## What needs to be done
Arrange every line of the material below as a Markdown table with the columns No. and Text, numbering the rows and skipping blank lines. Leave the pictures out of your answer.

## Extracted data

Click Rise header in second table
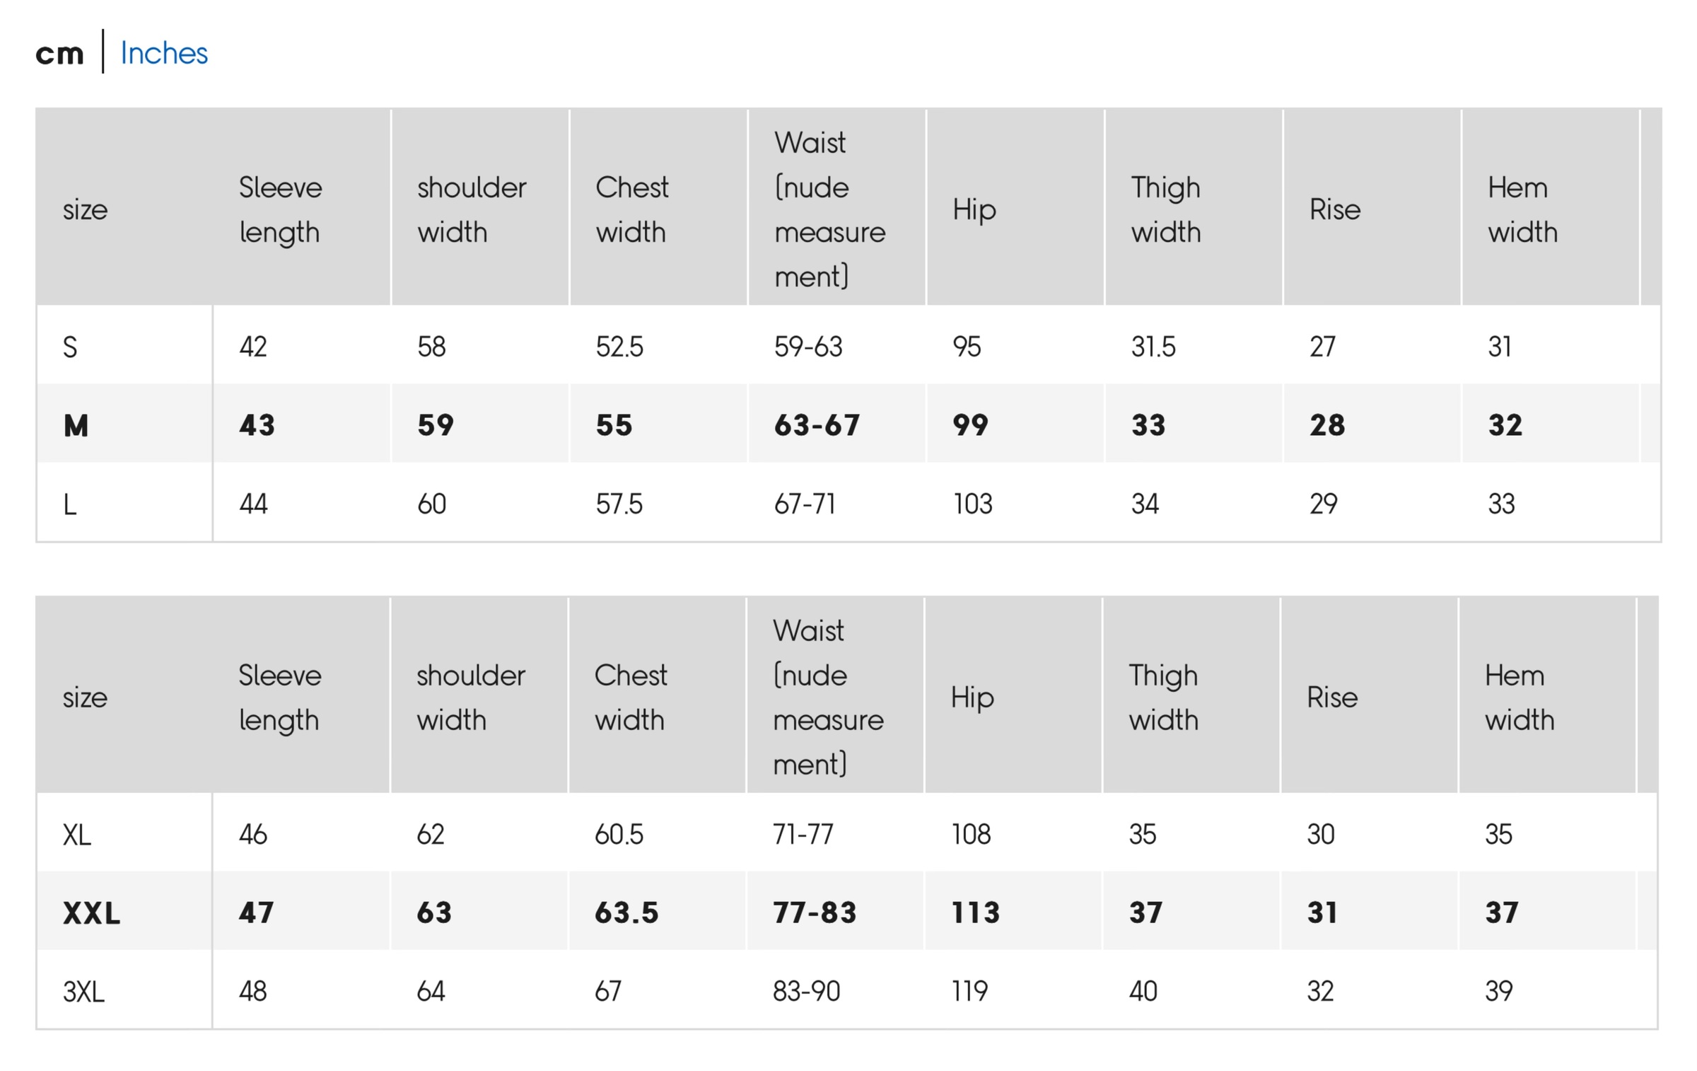The width and height of the screenshot is (1697, 1071). (1331, 697)
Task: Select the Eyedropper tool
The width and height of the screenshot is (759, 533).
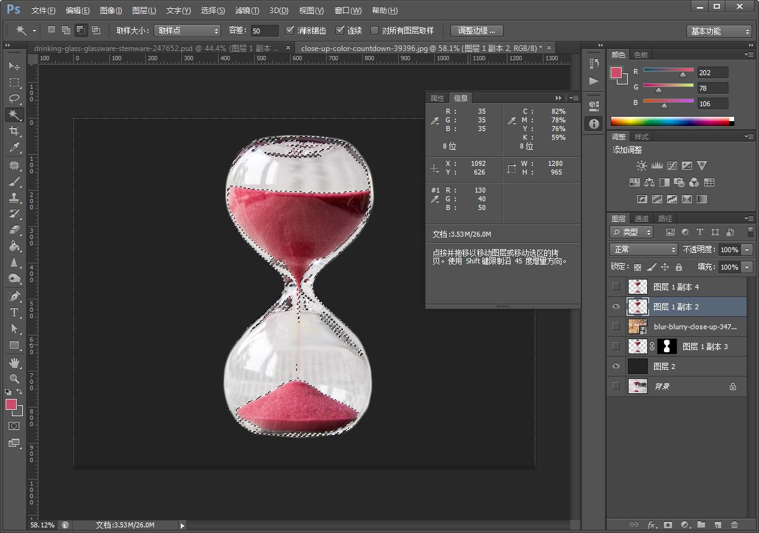Action: click(14, 147)
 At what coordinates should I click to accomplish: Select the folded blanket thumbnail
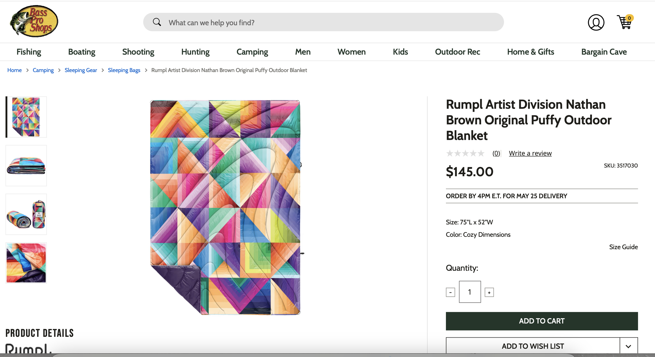click(26, 166)
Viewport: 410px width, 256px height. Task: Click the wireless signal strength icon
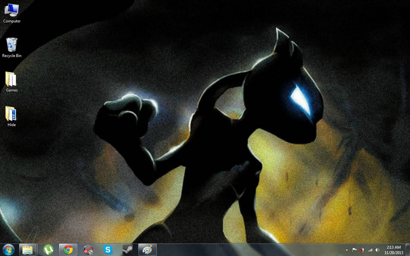(x=370, y=250)
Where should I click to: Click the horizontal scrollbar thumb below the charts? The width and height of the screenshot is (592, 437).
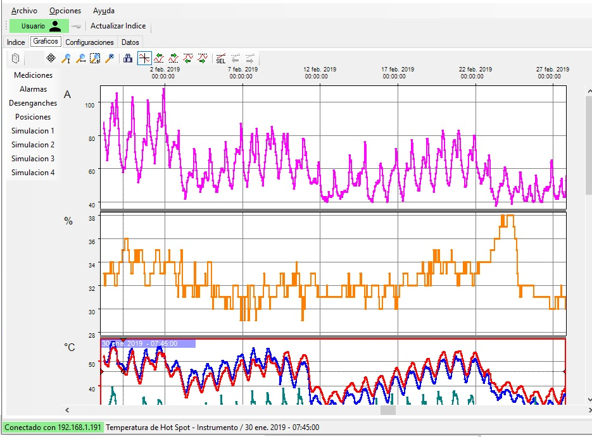tap(387, 410)
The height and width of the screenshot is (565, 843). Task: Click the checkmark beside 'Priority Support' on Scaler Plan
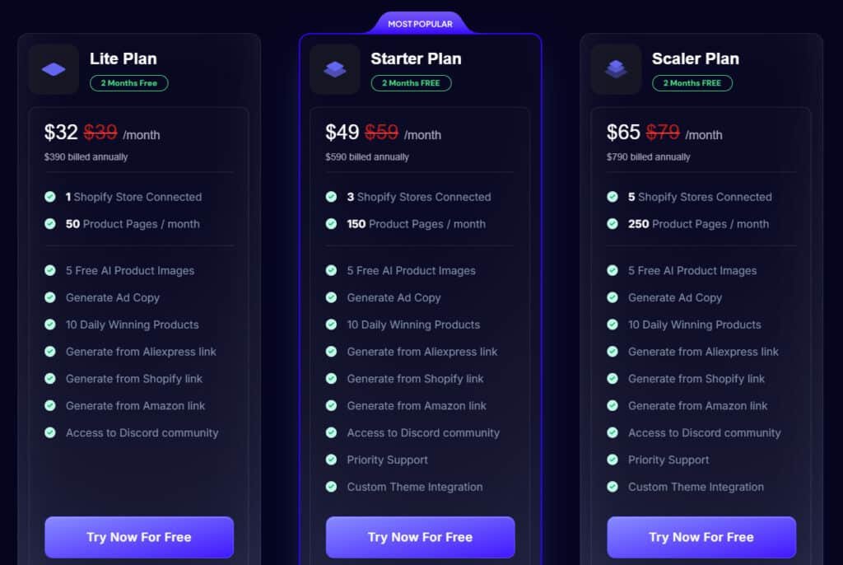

## The reply
| No. | Text |
|---|---|
| 1 | Click Rise header in second table |
| 2 | The width and height of the screenshot is (1697, 1071). (1331, 697) |
| 3 | Task: Select the Eyedropper tool |
| 4 | The width and height of the screenshot is (759, 533). |
| 5 | Action: click(14, 147) |
| 6 |  At what coordinates should I click to accomplish: Select the folded blanket thumbnail |
| 7 | click(26, 166) |
| 8 | Viewport: 410px width, 256px height. Task: Click the wireless signal strength icon |
| 9 | (x=370, y=250) |
| 10 | Where should I click to: Click the horizontal scrollbar thumb below the charts? The width and height of the screenshot is (592, 437). |
| 11 | tap(387, 410) |
| 12 | The height and width of the screenshot is (565, 843). Task: Click the checkmark beside 'Priority Support' on Scaler Plan |